Przepisz dokładnie wiersze od początku zestawienia do wiersza zawierającego „coord(552,319)”, z obydwoma krańcami włącznie. Obrazy pomiń w odpowiedzi.

== ZESTAWIENIE

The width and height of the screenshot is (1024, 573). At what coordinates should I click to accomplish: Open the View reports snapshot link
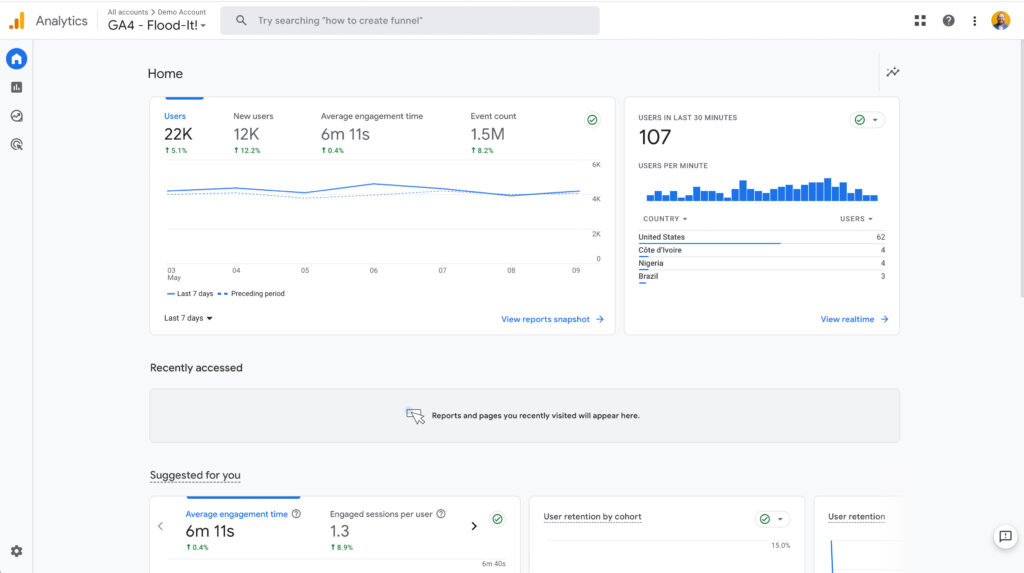coord(552,319)
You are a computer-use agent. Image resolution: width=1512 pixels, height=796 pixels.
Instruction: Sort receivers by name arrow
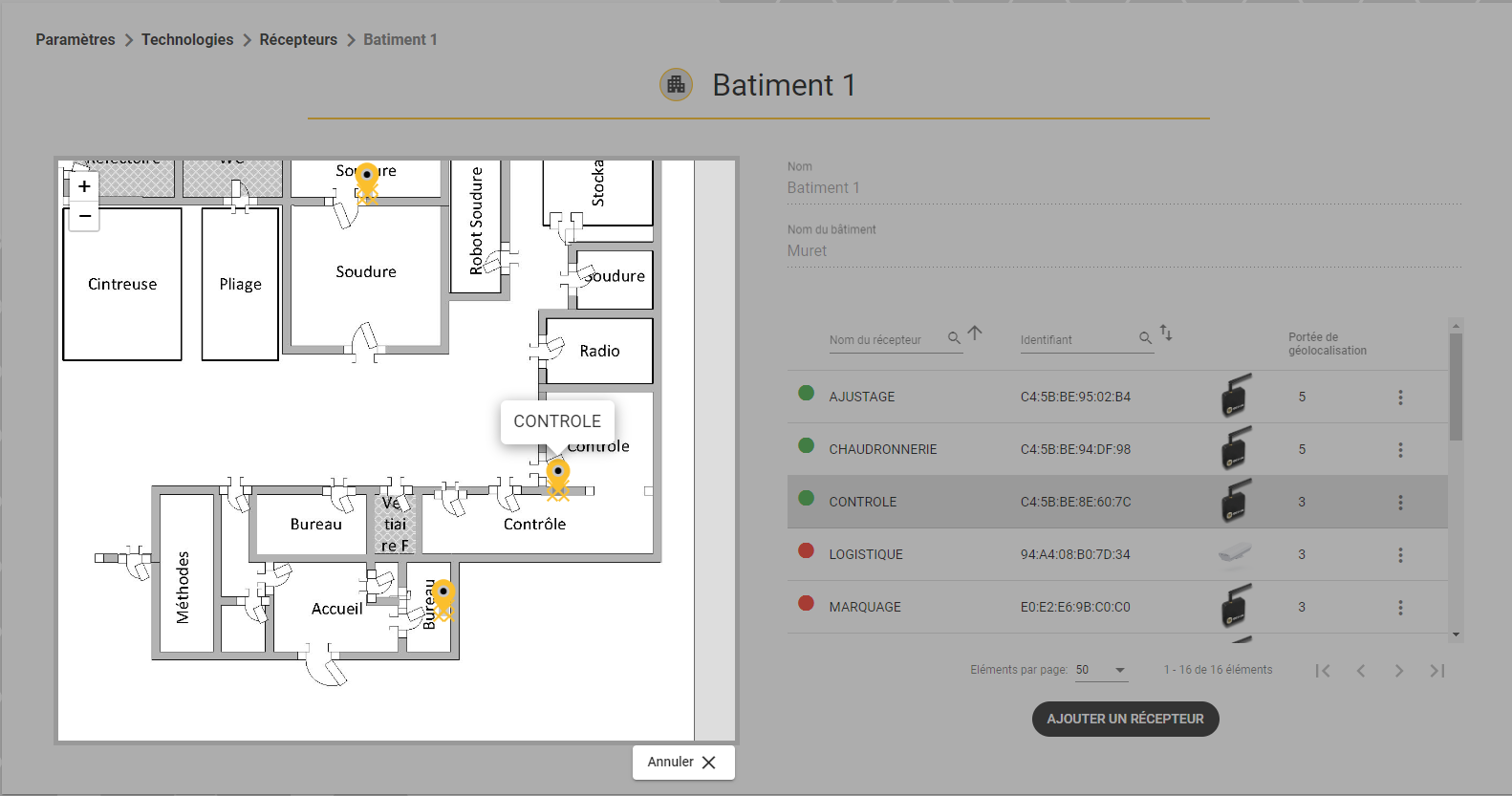click(975, 333)
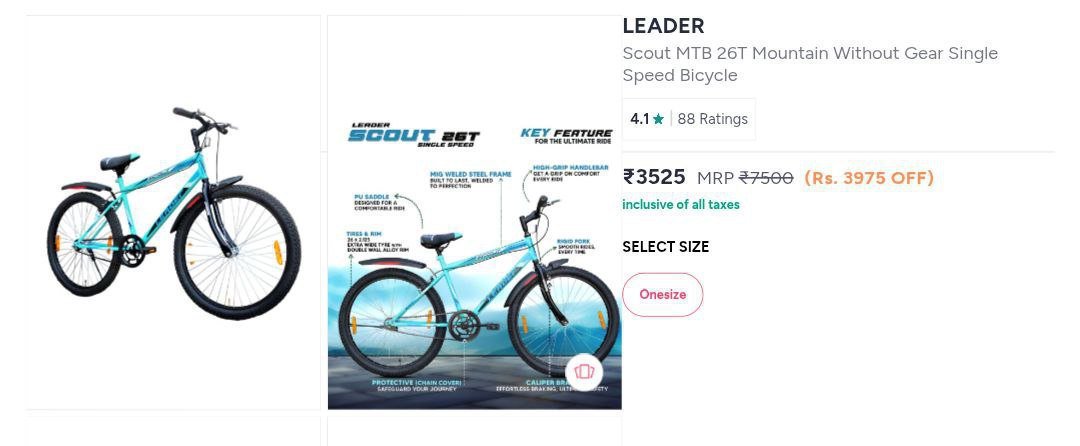1080x446 pixels.
Task: Click the inclusive of all taxes note
Action: [681, 205]
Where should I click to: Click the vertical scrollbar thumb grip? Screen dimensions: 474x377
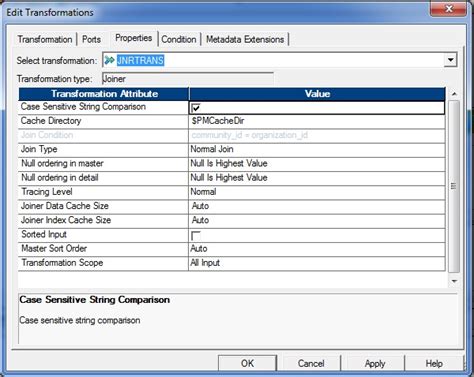coord(454,186)
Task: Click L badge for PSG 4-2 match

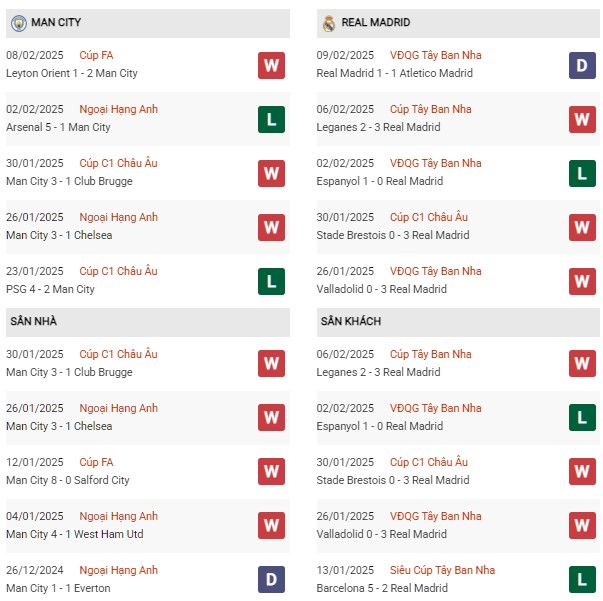Action: tap(271, 281)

====

▶ ROZWIĄZANIE ZADANIA:
The width and height of the screenshot is (1024, 573). At what coordinates should I click to accomplish: Open the View reports snapshot link
coord(552,319)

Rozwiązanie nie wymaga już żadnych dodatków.